▶ [Records for the task]:
=== Section Start ===

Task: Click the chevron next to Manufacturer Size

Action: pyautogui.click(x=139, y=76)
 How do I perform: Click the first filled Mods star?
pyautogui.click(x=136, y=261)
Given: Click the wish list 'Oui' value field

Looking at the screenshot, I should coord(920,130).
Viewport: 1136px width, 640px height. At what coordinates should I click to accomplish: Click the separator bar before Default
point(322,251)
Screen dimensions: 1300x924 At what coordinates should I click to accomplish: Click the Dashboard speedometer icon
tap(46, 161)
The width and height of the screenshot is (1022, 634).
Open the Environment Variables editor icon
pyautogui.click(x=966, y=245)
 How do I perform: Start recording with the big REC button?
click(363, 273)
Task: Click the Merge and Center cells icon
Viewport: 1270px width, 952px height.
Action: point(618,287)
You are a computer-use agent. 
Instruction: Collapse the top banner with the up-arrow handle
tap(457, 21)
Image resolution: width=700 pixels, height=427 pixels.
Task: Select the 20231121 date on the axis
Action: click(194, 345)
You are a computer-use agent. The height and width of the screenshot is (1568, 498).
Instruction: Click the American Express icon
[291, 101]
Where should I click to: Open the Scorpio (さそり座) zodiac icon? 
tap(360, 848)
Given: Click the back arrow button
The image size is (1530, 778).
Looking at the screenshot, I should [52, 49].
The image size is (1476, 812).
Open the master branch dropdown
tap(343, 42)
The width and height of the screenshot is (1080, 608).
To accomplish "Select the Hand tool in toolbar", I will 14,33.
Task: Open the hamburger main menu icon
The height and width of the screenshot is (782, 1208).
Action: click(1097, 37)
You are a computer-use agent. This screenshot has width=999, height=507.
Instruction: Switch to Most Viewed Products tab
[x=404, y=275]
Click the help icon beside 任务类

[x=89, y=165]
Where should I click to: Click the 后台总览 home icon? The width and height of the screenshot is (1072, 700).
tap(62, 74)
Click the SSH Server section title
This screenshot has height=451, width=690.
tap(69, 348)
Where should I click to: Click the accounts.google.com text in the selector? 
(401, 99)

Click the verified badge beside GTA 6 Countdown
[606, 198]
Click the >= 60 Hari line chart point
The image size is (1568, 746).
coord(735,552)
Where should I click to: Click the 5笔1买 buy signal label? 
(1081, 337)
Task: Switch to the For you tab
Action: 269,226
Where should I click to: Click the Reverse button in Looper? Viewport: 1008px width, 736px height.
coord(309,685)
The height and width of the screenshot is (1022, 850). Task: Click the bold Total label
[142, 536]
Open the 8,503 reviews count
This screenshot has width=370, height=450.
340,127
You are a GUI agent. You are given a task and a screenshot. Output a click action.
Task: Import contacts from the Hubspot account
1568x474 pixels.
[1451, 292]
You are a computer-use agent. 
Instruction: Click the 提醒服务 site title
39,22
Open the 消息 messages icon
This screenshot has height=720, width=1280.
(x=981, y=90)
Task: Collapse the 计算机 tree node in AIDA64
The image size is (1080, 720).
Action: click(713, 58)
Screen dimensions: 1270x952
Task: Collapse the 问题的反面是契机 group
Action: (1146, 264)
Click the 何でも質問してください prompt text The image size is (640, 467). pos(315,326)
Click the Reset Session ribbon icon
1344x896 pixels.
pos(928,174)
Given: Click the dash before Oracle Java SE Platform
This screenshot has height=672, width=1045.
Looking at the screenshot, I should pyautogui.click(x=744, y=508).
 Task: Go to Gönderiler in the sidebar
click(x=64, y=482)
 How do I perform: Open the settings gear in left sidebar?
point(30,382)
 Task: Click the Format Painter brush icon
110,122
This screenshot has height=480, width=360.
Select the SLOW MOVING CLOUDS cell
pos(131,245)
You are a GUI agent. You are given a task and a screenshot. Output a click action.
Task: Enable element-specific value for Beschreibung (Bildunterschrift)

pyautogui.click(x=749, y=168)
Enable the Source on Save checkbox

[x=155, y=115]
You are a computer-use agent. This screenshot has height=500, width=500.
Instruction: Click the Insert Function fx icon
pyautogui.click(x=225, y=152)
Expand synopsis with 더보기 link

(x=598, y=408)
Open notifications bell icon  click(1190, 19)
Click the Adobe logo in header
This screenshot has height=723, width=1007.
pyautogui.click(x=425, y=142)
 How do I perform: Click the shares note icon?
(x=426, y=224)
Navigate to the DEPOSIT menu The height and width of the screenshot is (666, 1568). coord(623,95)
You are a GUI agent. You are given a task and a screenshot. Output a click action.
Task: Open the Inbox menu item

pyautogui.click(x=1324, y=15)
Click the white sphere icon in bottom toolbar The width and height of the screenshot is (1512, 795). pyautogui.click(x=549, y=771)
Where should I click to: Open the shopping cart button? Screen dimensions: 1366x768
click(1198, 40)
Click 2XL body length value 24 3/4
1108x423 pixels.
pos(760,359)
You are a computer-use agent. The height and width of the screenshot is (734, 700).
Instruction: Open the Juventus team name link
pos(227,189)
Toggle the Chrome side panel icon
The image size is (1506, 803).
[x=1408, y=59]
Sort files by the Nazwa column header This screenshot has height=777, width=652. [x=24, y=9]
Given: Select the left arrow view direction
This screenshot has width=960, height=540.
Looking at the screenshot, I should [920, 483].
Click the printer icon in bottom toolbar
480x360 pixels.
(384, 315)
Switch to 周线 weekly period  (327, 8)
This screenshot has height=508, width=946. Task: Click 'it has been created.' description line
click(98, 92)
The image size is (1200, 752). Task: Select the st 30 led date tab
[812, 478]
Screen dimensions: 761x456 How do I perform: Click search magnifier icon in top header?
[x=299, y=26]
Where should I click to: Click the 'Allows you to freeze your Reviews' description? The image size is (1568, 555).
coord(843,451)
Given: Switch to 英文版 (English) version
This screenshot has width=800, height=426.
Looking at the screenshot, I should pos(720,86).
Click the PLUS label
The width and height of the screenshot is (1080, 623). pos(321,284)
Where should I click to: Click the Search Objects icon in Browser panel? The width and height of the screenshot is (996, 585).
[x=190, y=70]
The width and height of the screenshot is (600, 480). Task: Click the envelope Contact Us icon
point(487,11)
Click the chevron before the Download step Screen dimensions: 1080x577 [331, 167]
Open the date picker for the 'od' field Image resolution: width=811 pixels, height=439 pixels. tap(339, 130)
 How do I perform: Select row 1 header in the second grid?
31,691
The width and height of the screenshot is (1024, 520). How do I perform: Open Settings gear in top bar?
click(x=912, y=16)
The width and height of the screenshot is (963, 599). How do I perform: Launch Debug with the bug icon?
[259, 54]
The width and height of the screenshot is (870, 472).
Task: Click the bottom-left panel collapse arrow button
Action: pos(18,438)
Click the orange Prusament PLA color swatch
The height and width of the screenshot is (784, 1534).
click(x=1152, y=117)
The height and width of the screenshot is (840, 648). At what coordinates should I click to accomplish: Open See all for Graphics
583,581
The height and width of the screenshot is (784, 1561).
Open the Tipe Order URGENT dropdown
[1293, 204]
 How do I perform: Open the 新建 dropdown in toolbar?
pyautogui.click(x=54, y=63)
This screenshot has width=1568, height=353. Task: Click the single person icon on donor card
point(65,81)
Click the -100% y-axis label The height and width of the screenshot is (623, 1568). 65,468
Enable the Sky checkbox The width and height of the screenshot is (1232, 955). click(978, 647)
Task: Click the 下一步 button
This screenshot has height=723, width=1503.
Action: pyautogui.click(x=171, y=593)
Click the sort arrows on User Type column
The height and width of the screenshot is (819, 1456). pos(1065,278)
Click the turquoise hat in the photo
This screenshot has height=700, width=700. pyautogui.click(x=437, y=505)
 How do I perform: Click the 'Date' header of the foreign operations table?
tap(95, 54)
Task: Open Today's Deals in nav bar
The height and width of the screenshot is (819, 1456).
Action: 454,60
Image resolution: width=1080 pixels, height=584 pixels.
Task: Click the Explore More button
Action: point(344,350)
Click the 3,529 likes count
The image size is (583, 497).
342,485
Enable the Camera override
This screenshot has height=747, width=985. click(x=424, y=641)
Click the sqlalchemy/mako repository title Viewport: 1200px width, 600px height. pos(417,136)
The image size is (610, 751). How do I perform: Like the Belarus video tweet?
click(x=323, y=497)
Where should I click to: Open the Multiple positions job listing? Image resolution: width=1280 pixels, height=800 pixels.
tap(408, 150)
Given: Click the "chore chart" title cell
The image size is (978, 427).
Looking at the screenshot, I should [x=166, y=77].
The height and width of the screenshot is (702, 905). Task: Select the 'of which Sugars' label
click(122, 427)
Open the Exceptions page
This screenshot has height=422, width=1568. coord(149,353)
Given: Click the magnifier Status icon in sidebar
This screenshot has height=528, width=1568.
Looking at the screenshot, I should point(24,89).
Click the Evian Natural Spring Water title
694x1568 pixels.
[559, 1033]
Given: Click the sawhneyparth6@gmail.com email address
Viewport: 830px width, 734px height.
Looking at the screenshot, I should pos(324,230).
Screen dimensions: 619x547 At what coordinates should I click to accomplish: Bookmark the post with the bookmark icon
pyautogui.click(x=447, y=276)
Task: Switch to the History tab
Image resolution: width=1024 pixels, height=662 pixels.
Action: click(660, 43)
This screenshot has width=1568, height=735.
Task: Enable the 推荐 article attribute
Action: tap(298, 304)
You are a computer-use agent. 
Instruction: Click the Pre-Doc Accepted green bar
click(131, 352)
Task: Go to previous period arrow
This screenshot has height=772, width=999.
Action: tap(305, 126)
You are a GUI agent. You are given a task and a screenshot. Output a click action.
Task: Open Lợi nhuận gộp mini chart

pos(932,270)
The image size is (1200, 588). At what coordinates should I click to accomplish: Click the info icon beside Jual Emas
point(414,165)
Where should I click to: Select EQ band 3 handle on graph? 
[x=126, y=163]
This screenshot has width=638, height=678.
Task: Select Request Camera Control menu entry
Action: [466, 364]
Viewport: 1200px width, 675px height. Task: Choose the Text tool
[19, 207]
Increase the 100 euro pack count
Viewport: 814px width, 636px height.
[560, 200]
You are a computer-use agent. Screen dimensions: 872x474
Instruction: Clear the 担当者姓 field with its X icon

=== Section End ===

▶ [Instructions to follow]:
Go through the entries and copy every line with "computer".

▶ [Exercise result]:
You are a computer-use agent. 
You are a computer-use agent. The height and width of the screenshot is (1568, 498).
You are a computer-use agent. This screenshot has width=999, height=507.
You are a computer-use agent. 
You are a computer-use agent. This screenshot has height=500, width=500.
You are a computer-use agent. The height and width of the screenshot is (734, 700).
You are a computer-use agent. 
You are a computer-use agent. Screen dimensions: 872x474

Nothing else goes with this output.